Faisal meyakini kesempatan yang Trump berikan juga bisa mengatasi semua poin perselisihan dengan cara yang melayani keamanan dan stabilitas kawasan.
Selain itu Arab Saudi juga sangat menghargai upaya mediasi yang sedang dilakukan oleh Pakistan dalam hal ini.
Arab Saudi pun mendesak Iran agar memanfaatkan kesempatan ini untuk menghindari implikasi berbahaya.
Menurutnya kesempatan ini bisa menjadi penyelesaian komprehensif dan perdamaian abadi di kawasan hingga dunia.
“Arab Saudi berharap Iran dapat memanfaatkan kesempatan ini untuk menghindari implikasi berbahaya dari eskalasi, dan segera menanggapi upaya untuk memajukan negosiasi yang mengarah pada kesepakatan komprehensif untuk mencapai perdamaian abadi di kawasan dan dunia,” pungkasnya.
Sebelumnya Donald Trump mengatakan bahwa negosiasi dengan Iran saat ini berada "pada tahap akhir." Dia pun kembali mengancam akan adanya serangan kembali, kecuali Teheran menyetujui kesepakatan damai.
Enam minggu sejak Trump menghentikan Operasi Epic Fury untuk gencatan senjata, pembicaraan guna mengakhiri perang hanya menunjukkan sedikit kemajuan.
Trump mengatakan minggu ini, bahwa ia hampir memerintahkan serangan kembali, tetapi menahan diri untuk memberi waktu bagi negosiasi.
"Kita berada di tahap akhir negosiasi dengan Iran. Kita akan lihat apa yang terjadi. Entah ada kesepakatan atau kita akan melakukan beberapa hal yang sedikit kejam, tetapi mudah-mudahan itu tidak akan terjadi," katanya kepada wartawan.

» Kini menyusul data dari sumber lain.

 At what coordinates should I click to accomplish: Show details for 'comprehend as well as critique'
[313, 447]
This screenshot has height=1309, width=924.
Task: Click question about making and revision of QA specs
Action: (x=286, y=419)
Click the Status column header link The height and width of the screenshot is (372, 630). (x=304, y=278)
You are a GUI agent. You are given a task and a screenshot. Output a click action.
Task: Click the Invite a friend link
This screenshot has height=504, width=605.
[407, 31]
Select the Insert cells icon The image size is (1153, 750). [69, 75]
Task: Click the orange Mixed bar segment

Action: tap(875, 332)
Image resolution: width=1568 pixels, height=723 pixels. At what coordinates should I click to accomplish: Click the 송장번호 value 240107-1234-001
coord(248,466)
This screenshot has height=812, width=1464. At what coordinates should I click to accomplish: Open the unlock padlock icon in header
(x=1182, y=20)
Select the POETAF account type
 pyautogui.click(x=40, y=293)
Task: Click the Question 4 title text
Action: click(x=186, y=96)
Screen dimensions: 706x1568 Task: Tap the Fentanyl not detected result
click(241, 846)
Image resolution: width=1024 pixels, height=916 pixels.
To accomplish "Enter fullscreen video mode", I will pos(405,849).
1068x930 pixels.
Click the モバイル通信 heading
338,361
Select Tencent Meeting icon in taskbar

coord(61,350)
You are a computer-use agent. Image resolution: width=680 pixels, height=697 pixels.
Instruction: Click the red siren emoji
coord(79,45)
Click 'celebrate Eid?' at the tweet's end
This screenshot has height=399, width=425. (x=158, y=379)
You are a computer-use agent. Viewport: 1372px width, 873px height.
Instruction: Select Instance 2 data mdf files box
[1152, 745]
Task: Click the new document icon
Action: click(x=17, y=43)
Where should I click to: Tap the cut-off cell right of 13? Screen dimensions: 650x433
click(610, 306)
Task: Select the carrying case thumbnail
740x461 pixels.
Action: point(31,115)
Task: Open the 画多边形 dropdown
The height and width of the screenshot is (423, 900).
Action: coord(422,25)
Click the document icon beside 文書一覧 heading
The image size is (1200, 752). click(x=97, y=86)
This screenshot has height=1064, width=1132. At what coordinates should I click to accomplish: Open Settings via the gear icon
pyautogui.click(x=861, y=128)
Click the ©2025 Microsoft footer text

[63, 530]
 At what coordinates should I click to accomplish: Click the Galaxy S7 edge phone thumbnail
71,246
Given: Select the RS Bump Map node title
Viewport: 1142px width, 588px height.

Sementara itu Iran menyatakan, masih meninjau respons terbaru Washington terhadap proposal perdamaian yang sebelumnya diajukan Teheran melalui mediator Pakistan.
Dilansir Al Jazeera, Kementerian Luar Negeri Iran menyebut, jalur diplomasi dengan AS “masih terbuka”, meski ancaman perang baru terus membayangi kawasan Timur Tengah.
Presiden Iran Masoud Pezeshkian menegaskan negaranya tidak akan menyerah pada tekanan militer maupun ekonomi dari Washington.
“Semua jalan menuju solusi diplomatik tetap terbuka dari pihak kami,” ujar Pezeshkian seperti dikutip media pemerintah Iran.
Namun ia memperingatkan bahwa upaya memaksa Iran tunduk melalui ancaman “tidak lain hanyalah ilusi”.